We don’t even have the baseline analysis needed to prepare such a thing.

The one bright spot is that people are finally waking up to the fact that ‘green tech’ won’t save them.

The ‘Green New Deal’ is NOT working.

Just ask all those Germans madly chopping firewood to prepare for winter!

RELAX, IT’S ALL PART OF THE AGENDA …

Over the last twenty years, a “planning revolution” has taken place in Australia.

A revolution brought to you courtesy of ICLEI – (International Council for Local Environmental Initiatives – Local Governments for Sustainability) – an international association of local councils, committed to implementing the UN’s Agenda 21/Sustainable Development at the local level.

What bothers me the most about ICLEI, is that it is an international NGO made up of local governments that hold private meetings on council policy that aren’t open – or accountable – to the people of Queensland.

Members are given webinar training sessions, regional workshops, international peer networking opportunities and a library of local government model ordinances, policies and resolutions.

ICLEI also represents Australia’s local governments at the UN’s Climate Conferences.

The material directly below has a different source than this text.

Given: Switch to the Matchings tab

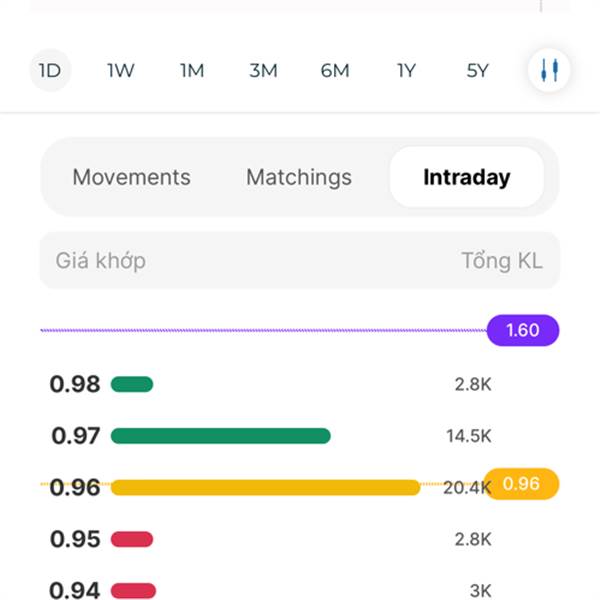Looking at the screenshot, I should coord(299,177).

According to Australia’s Constitution, local governments are not supposed to engage in foreign policy.  That includes forming international alliances, treaties and/or agreements.

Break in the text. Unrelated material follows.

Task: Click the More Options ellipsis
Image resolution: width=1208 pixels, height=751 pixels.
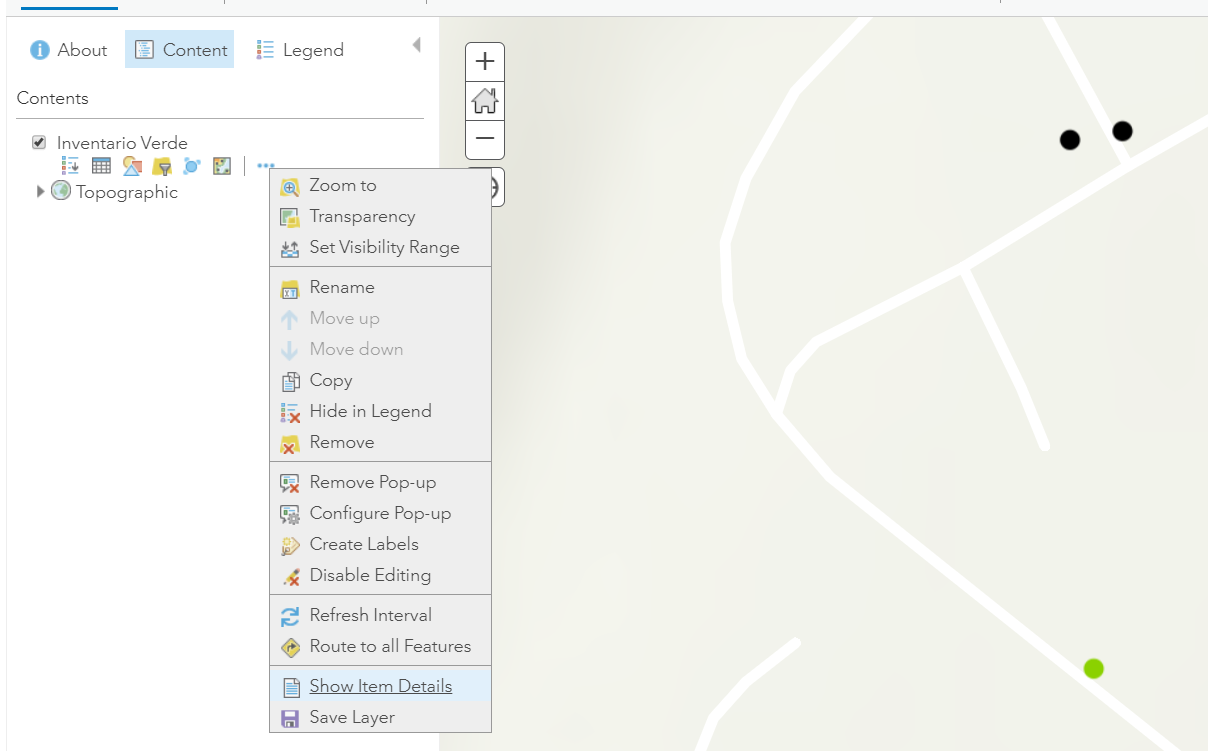Action: pos(265,166)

But, I’ve noticed that Australia’s Constitution no longer seems to be enforced.  Governments just do what they want regardless.

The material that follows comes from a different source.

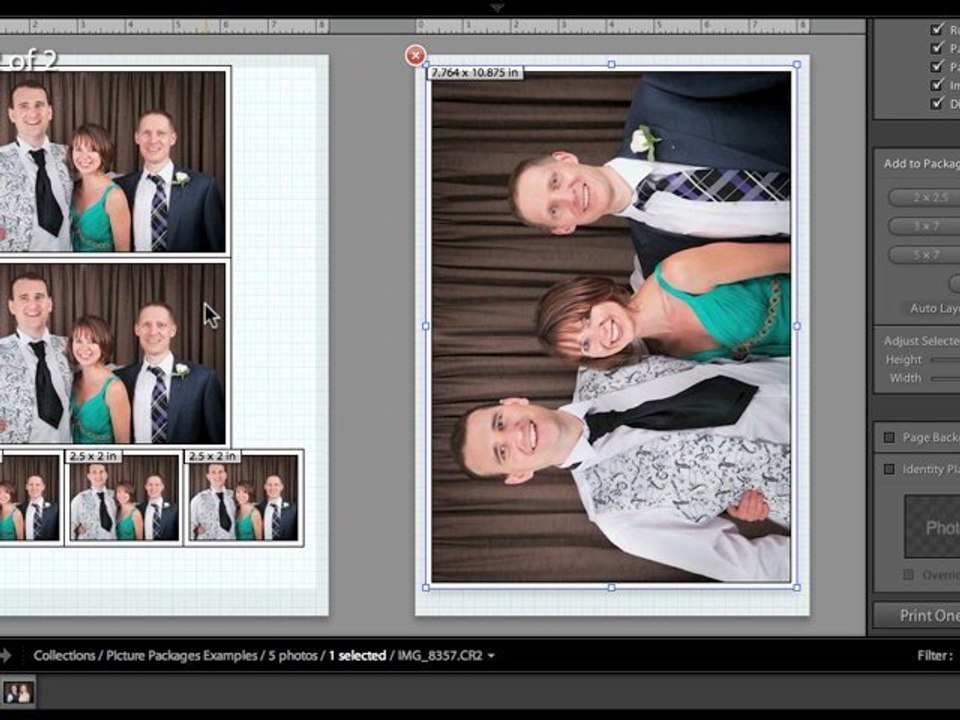Open the dropdown next to IMG_8357.CR2
Image resolution: width=960 pixels, height=720 pixels.
click(491, 656)
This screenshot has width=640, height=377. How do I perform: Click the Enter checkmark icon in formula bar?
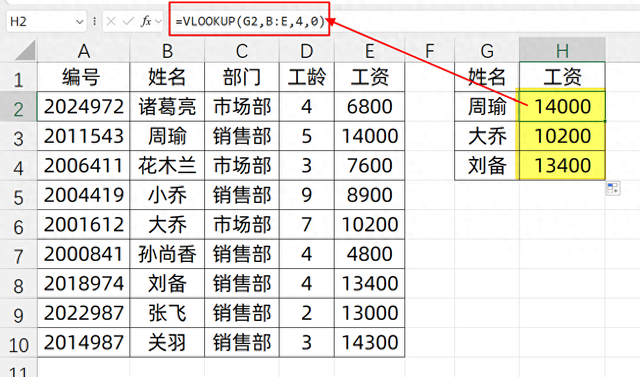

In any event, ICLEI initiatives have transformed Queensland radically on the principle that all human habitation must be restricted to land within the “Urban Growth Boundaries” of our cities, or “human settlement zones”.

Under ICLEI’s guidance, councils have revised zoning laws to allow high-density and small-lot development in urban areas, while imposing more and more restrictions on land uses in non-urban regions.

They want people off the land and into cramped, overpriced inner city apartments on the train line, where there’s no yard, no privacy and no parking.

At the policy level, rural and remote regions are being starved – or drip-fed – the revenue they need to maintain infrastructure and services.

Council roads are not maintained, parks and sporting facilities are left to rot, while police stations and hospitals are shut down.

Monies are instead diverted into ‘sustainability initiatives’ and ‘inner-city revitalisation’ programs.

Call it Smart Growth.  Call it Sustainable Development.  Call it Green Zoning, Capacity Building, Catalysing Change, Creative Pathways or whatever you like – it all amounts to one thing: a top-down, authoritarian agenda, with no input from the public.

Everything is done using phony neighbourhood groups and paid facilitators, trained at presenting a range of choices geared towards a pre-determined outcome.

It is only the illusion of ‘public buy-in’ they want.

Meanwhile, they have created so many planning boards, commissions, regional agencies, non-profits, roundtables, panels and committees, it is impossible for anyone to keep up with what is going on.

One thing, though, is unmistakable.

Everything that is happening, was meant to happen.

The plan is to restrict your choices, limit your funds, increase your anxiety, narrow your freedom and take away your voice.